Thecodont. A fossil saurian or marine lizard.

Thermal. Hot. Thermal Springs are springs whose temperature is above the mean annual temperature of the place where they break out.

Tetrapterous. Four-winged.

Tibia. The principal bone of the leg.

Toad-stone. The name given by miners to beds of basalt, occurring in Derbyshire.

Trachyte. A feldspathic variety of lava.

Trap. Crystalline rocks, composed chiefly of feldspar, augite and hornblende, combined in many ways, and exhibiting great varieties of aspect, are frequently called by this name.

Trias. The name given on the continent to the beds of the New red sandstone series.

Trilobite. A common fossil in the Dudley limestone, so named from the characteristic species having the body divided into three lobes. Trilobites are the remains of a remarkable extinct family of Crustaceans, of which the crab, lobster, &c., are modern representatives.

Trionyx. A genus of tortoise, having three claws.

Tufaceous, Tuff. An Italian name for a variety of volcanic rock of earthy texture, and made up chiefly or entirely of fragments of volcanic ashes.

Turbinated. Shells which have a spiral or screw-like structure are thus named.

Unconformable superposition (instratification). The condition of strata when one has been deposited horizontally upon the upturned edges of those immediately below.

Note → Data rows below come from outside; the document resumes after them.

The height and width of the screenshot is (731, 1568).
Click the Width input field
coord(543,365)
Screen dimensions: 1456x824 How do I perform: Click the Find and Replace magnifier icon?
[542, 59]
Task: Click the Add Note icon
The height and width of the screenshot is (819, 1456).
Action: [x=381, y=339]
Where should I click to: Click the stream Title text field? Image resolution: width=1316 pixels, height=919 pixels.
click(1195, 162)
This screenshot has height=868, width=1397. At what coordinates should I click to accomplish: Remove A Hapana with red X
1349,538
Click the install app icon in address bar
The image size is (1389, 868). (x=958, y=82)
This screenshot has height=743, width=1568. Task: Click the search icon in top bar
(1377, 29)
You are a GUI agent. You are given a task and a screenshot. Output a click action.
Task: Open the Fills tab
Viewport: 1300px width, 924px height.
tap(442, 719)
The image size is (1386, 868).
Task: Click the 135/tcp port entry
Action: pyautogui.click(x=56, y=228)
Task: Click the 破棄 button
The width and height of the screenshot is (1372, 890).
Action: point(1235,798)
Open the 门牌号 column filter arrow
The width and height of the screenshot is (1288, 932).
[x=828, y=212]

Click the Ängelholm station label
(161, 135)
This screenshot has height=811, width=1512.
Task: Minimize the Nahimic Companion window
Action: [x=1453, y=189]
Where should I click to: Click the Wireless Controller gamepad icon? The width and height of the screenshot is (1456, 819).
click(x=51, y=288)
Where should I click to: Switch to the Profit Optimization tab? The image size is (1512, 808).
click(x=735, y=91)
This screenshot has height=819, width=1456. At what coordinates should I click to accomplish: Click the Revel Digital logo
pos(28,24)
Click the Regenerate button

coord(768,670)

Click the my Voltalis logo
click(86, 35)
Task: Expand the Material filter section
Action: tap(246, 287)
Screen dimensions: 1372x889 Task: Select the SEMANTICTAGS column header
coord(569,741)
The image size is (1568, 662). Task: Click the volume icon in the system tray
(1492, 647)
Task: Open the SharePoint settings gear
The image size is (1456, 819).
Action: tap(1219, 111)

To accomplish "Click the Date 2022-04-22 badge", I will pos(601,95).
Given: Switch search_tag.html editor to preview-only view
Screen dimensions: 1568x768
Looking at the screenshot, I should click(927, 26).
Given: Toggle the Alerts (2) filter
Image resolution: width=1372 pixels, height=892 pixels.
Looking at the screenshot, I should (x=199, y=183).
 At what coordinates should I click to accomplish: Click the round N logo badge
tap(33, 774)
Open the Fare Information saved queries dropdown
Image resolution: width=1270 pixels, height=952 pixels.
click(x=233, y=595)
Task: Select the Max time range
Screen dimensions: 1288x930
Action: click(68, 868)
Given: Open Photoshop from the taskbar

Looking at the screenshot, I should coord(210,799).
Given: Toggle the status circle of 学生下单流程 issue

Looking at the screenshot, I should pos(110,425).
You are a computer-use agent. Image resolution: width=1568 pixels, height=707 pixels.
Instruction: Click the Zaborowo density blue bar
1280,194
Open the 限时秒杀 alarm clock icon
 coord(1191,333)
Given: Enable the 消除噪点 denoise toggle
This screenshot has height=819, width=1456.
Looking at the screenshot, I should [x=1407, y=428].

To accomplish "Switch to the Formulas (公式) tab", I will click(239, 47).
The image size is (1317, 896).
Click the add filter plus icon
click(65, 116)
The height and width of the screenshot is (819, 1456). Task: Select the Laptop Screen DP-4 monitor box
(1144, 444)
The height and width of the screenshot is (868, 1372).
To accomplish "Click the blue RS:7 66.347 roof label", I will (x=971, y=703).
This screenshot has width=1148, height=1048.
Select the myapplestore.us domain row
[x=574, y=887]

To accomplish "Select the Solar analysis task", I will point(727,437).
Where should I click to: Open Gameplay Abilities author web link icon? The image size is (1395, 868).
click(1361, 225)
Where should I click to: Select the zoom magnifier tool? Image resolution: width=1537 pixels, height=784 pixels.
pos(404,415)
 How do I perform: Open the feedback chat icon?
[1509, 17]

Unio. Fresh water bivalve.

Vertebrata, or Vertebrated Animals. A large and most important division of the animal kingdom, including all those animals provided with a back bone. Each separate bone of the back is called a vertebra.

Vertex. The summit or upper part of a solid.

Vitreous. Glassy. Used in Mineralogy to designate a peculiar luster.

Viviparous. Bearing young alive.

Warp. The deposit of muddy waters.

Wealden. The name given to an important fresh-water formation, occurring between the Cretaceous and Oolitic rocks, chiefly in the Wealds of Kent and Sussex.

Whin-stone. A provincial term applied to some trap rocks.

Zamia. A plant allied to the palm, plentiful east of the Cape of Good Hope.

Zeolite. A group of minerals which swell and boil up when exposed to the blow-pipe flame.

Zoophyte. The term applied to some animals of low organization, which, during the greater part of their lives, are attached to some foreign substance, and are incapable of locomotion.